The Indianapolis Airport Authority has accelerated plans to raze the weed-covered complex, abandoned when the midfield terminal opened in 2008.
Demolition had been budgeted to take place over multiple years. But the authority has accelerated the schedule to one year to improve the odds of attracting a new user.
A “blank slate” approach would “substantially increase the area’s marketability, improving the [authority’s] ability to host a project that can offer widespread economic benefits for the region,” Susan Zellers, the airport’s director of planning and project management, told the airport authority board last week.
The 315-acre site on the eastern end of the airport near Interstate 465 offers direct airfield access. So it’s a natural for an air cargo hub, aircraft repair facility or perhaps even as an aircraft factory.
The old terminal’s 1,800-space parking garage will be preserved for use by a new tenant or tenants.

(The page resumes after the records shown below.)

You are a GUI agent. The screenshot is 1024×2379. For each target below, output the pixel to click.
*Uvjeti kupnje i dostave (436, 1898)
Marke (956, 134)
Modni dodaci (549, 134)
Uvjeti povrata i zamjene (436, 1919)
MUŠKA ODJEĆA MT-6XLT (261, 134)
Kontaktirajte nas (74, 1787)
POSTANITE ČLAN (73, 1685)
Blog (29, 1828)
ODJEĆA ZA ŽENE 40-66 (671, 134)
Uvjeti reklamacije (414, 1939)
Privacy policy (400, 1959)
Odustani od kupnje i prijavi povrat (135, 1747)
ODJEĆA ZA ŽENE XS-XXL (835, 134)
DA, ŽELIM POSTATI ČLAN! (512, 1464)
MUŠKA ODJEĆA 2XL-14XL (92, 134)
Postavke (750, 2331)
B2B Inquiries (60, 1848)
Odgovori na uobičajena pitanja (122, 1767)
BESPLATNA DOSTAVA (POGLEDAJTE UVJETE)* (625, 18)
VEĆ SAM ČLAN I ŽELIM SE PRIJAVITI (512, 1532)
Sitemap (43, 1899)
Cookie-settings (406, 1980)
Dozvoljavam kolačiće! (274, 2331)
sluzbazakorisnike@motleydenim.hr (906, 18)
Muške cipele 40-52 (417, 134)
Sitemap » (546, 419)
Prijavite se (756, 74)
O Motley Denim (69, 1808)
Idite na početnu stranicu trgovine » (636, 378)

The authority has an $11.3 million budget for demolishing the terminal and the six-story administration building. Moving up the timetable means finding ways to defer or extend other capital projects in a previously approved 2013 capital budget.

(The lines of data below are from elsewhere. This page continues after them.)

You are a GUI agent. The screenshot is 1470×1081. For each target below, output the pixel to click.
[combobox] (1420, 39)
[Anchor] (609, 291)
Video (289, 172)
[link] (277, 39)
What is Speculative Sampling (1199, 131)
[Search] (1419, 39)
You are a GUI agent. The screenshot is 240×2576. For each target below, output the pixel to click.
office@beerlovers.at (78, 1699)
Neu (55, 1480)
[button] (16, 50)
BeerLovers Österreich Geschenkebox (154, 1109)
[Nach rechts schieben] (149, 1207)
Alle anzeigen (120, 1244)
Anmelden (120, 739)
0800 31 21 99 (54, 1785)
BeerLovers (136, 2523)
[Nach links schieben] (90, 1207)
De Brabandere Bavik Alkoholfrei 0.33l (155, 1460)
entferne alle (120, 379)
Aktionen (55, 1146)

The authority also is looking at whether any federal money might be available to reduce its own cash outlay. An aircraft warning light sits atop the former administration building, so the FAA Airports Improvement Program might be tapped, for example.

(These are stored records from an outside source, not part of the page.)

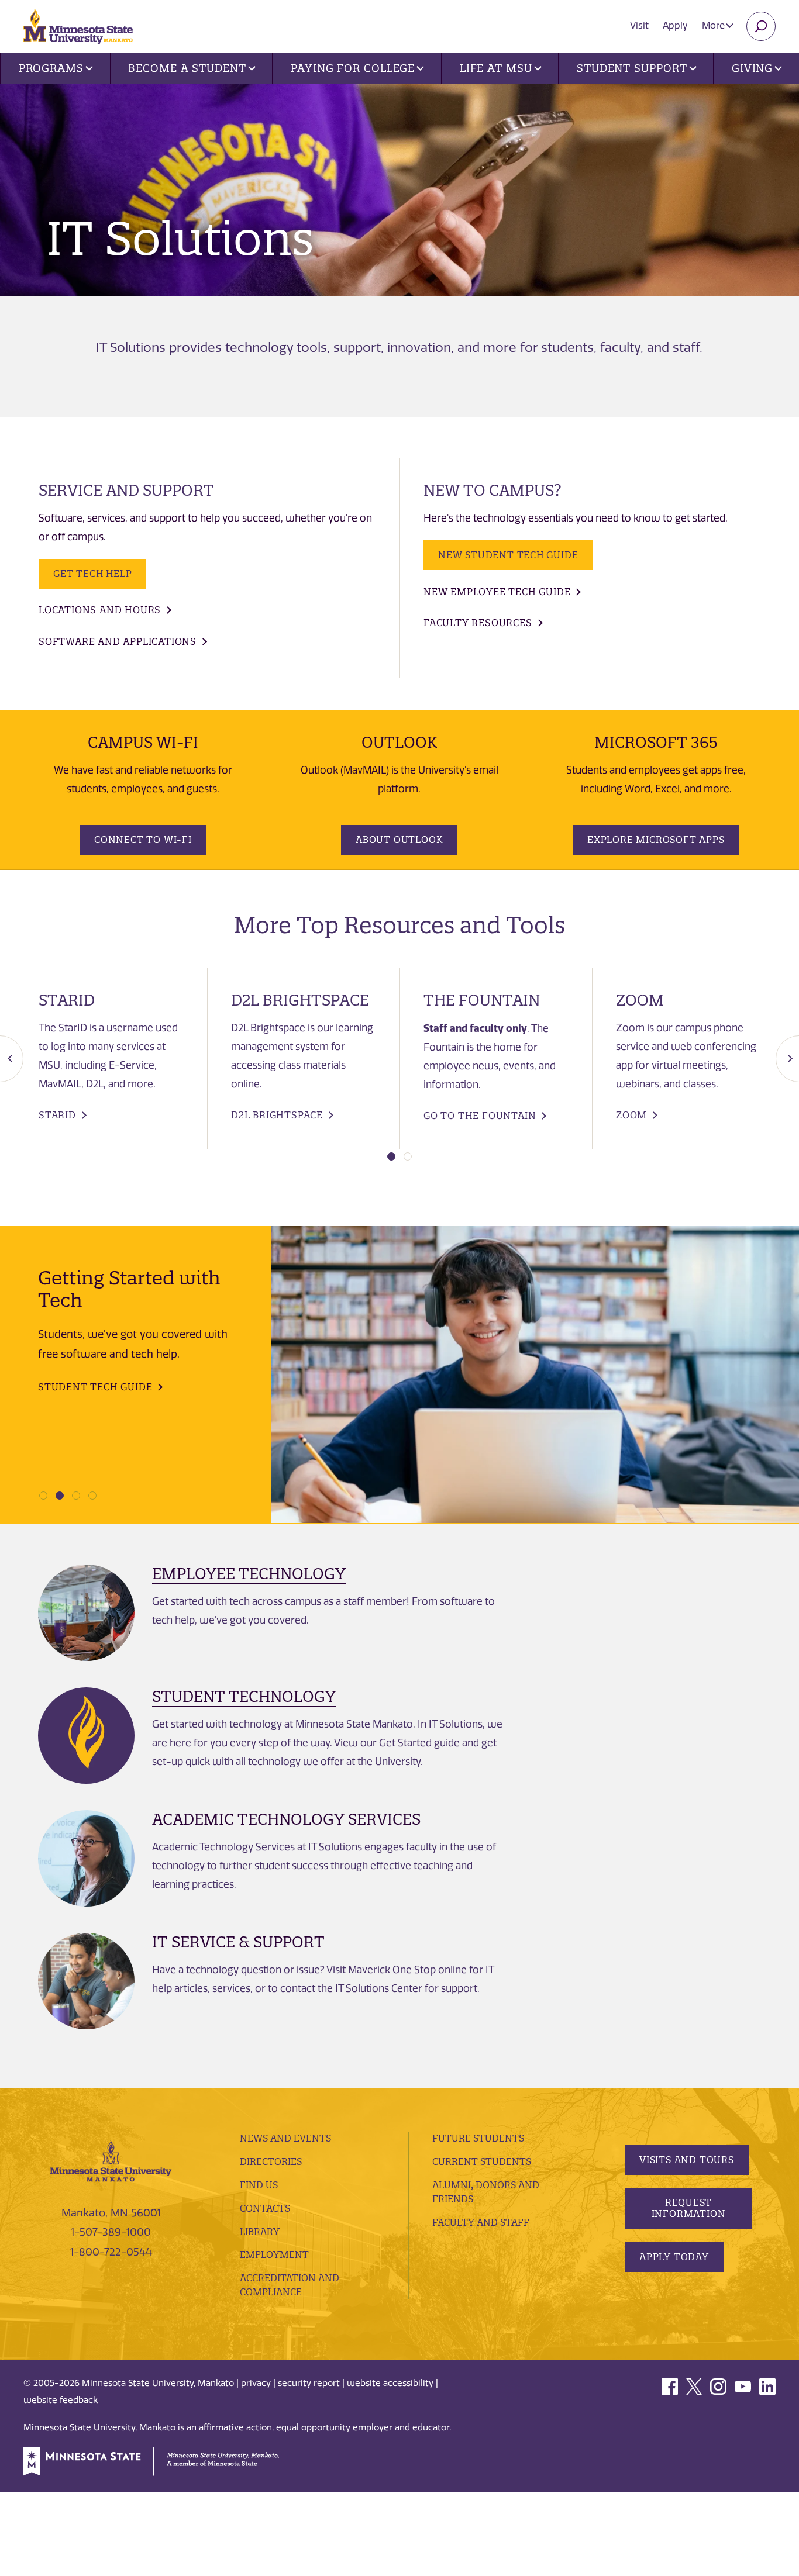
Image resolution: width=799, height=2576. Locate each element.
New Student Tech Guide (508, 555)
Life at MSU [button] (496, 68)
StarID (57, 1115)
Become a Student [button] (187, 68)
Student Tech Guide (95, 1387)
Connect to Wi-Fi (143, 839)
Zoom (631, 1115)
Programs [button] (51, 68)
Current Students (481, 2161)
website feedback (60, 2400)
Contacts (265, 2208)
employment (274, 2254)
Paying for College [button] (353, 68)
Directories (271, 2161)
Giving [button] (752, 68)
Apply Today (674, 2257)
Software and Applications (118, 641)
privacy (256, 2383)
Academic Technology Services (286, 1819)
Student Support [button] (632, 68)
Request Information (689, 2208)
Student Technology (244, 1696)
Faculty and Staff (480, 2222)
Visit (639, 25)
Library (260, 2231)
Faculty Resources (477, 623)
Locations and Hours (100, 610)
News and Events (285, 2138)
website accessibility (390, 2383)
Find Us (259, 2185)
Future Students (478, 2138)
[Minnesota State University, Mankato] (110, 2160)
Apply (675, 25)
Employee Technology (249, 1573)
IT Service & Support (238, 1942)
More (714, 25)
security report (309, 2383)
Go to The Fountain (479, 1115)
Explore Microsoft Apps (655, 839)
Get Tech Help (92, 573)
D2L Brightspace (277, 1115)
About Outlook (399, 839)
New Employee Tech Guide (496, 592)
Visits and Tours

Parts of the old terminal date to the 1930s. The authority this month hired architectural/engineering consulting firm DLZ Indiana LLC to investigate what environmental hazards might be present, such as asbestos.
The firm also will determine the best way to demolish the buildings, said airport spokesman Carlo Bertolini.
The next major step will be awarding contracts to demolition firms, sometime early in 2013.
In its real estate marketing plan, the authority has broken up the terminal site and its vast sea of surface parking lots into distinct parcels that could be suitable for multiple tenants. But airport officials haven’t given up hope of landing a single, mega-size tenant.
Currently, the largest single tenant at the airport is FedEx, which operates its No. 2 U.S. cargo hub on the southeast side of the airport. One “fantasy” tenant would be another big cargo carrier such as United Parcel Service, although UPS already operates its primary U.S. air hub in nearby Louisville.
Indianapolis International already has a large aircraft repair facility—the former United Airlines maintenance base—operated by Chicago-based aviation firm AAR Corp.
FedEx and Indianapolis-based Republic Airways Holdings also have large maintenance facilities at the airport.